Labor is understood to be finalizing a dossier on the implementation of the new deal, combining the initial proposals in the green paper and the changes agreed at the National Policy Forum (NPF), including zero hour. Affiliated unions have signed up to the proposals, with the exception of Unite, which abstained in the NPF vote.
Sharon Graham, the general secretary of Unite, said: “If Labor does not commit explicitly to what it has already promised, which is that the new deal for workers will be fully implemented within the first 100 days of the mandate, then there will be a red line be crossed.
“Labour’s pledge to provide a direct right of access for unions and a very simplified route to recognition, and therefore the right to negotiate, is the litmus test for Unite. This is a non-negotiable political issue.”
Labor sources defended the changes and said “zero hours” were difficult to define in law. “It’s about how you deliver on the core commitment to address these exploitative practices so that it works in practice and protects against loopholes,” one official said.
Another party source said they recognized there could be “risks” associated with unscrupulous employers, but said the legislation would also address that concern by creating a new single enforcement agency, which would mean it would not be only “rights on paper”.

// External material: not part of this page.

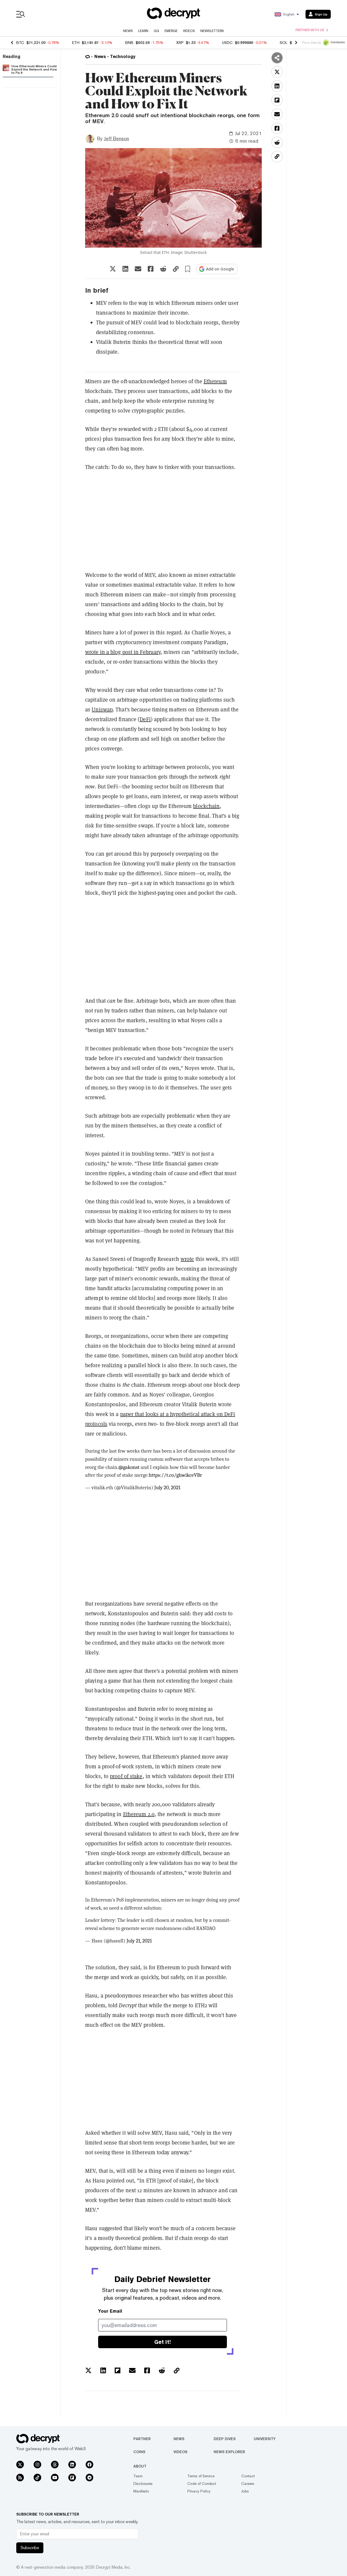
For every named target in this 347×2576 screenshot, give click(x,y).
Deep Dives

The party also plans to hold further consultations on the legislation that will be needed for its most ambitious plan, to create a “single status” for the worker.
Under the current proposals, the need to serve a qualifying period before receiving basic entitlements such as sick pay, parental leave and protection against unfair dismissal will no longer apply.

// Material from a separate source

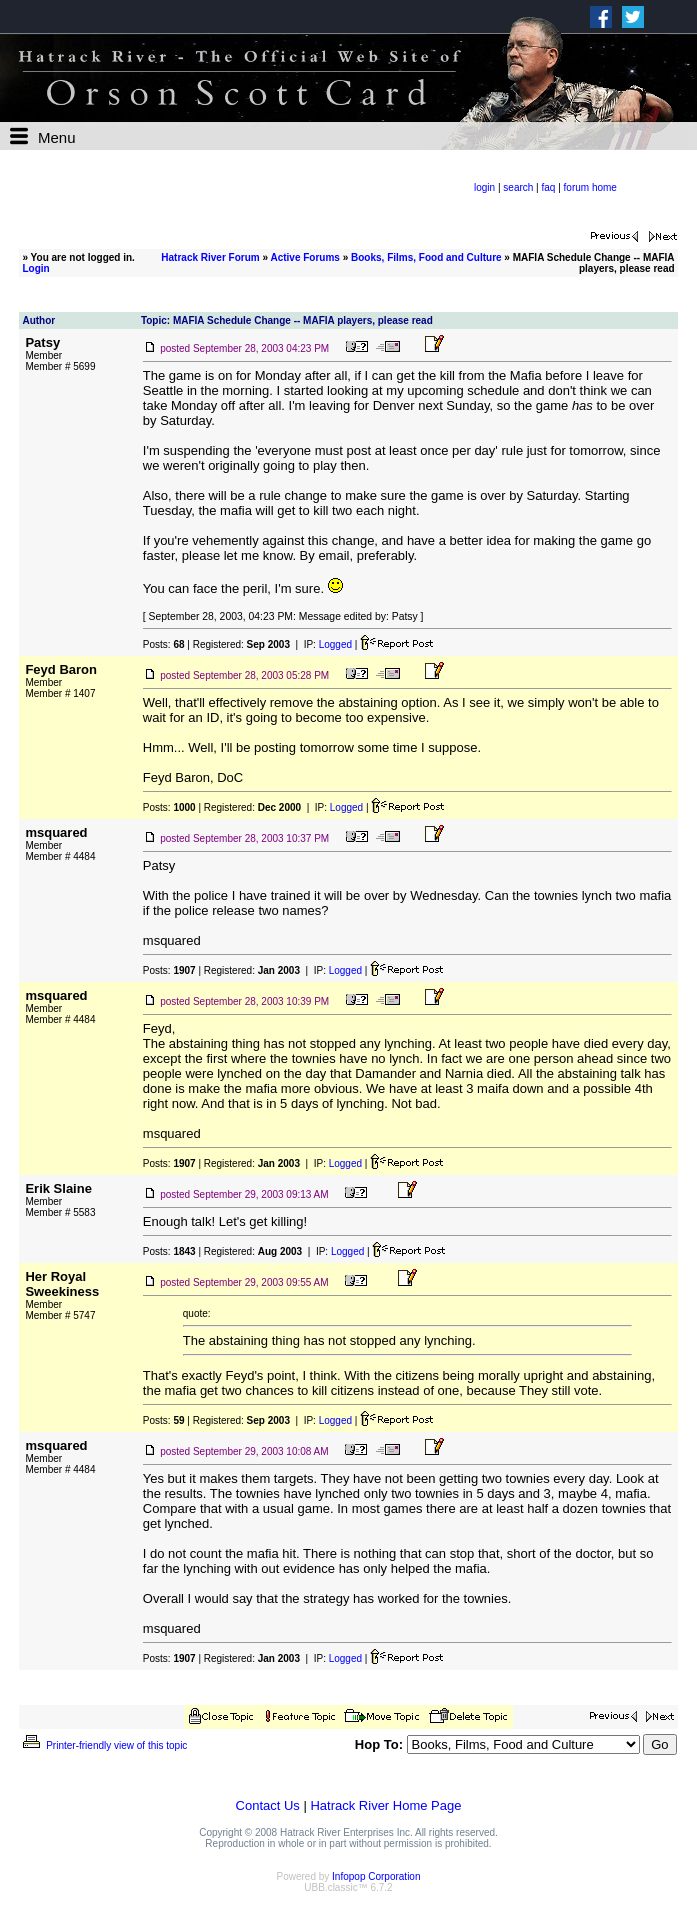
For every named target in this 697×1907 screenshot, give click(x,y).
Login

However, Labor is expected to make clear that performance trial periods will continue to apply even as workers are given first-day entitlements to sick pay and parental leave. The party will also admit that seasonal workers will be a “different category” when it comes to reforms.
The party held a flurry of meetings with business groups about the proposals, but the clarifications could revive criticism from the left that the party is softening some of its more radical policies, months on reneged on its pledge to spend £28 billion a year on green investment.
But other union officials said they believed the party had fended off some of the more aggressive attempts by some business groups to weaken the proposals. “We really see this as providing an effective ban.” [on zero hours]” said one employee.
Starmer told delegates at the Usdaw trade union conference on Tuesday that he was not watering down any of his proposals. “We are about to begin the greatest equalization of workers’ rights this country has seen in a generation,” he told the conference. “This is what our New Deal for working people will achieve.”
Asked if the plans were being watered down, he said no, adding: “We have the bill, it’s ready to go and I look forward to the moment when Angela Rayner stands at the despatch box to introduce the New Deal legislation that this movement is desperate for needed and fought for so many years.”
Both Starmer and the shadow chancellor, Rachel Reeves, have been the subject of intense lobbying efforts by business groups, including the CBI, on some of the policies.
Former New Labor cabinet minister Peter Mandelson is among those who have pushed for a rethink on many of the proposals, saying at a dinner last year that the party must not give up the flexibility of the labor market in a time of technological change.
The details come after a series of meetings between senior Labor figures and the ‘B5’ panel of business trade groups – the CBI, British Chambers of Commerce, Make UK, the Federation of Small Businesses and the Institute of Directors – as part of the party’s preparations for government.
A senior source at one of the employers’ groups said: “We are not trying to change the essence of what they want to do. We’re just trying to say that if you do this, let’s work through the consequences together, so you go in together with your eyes open.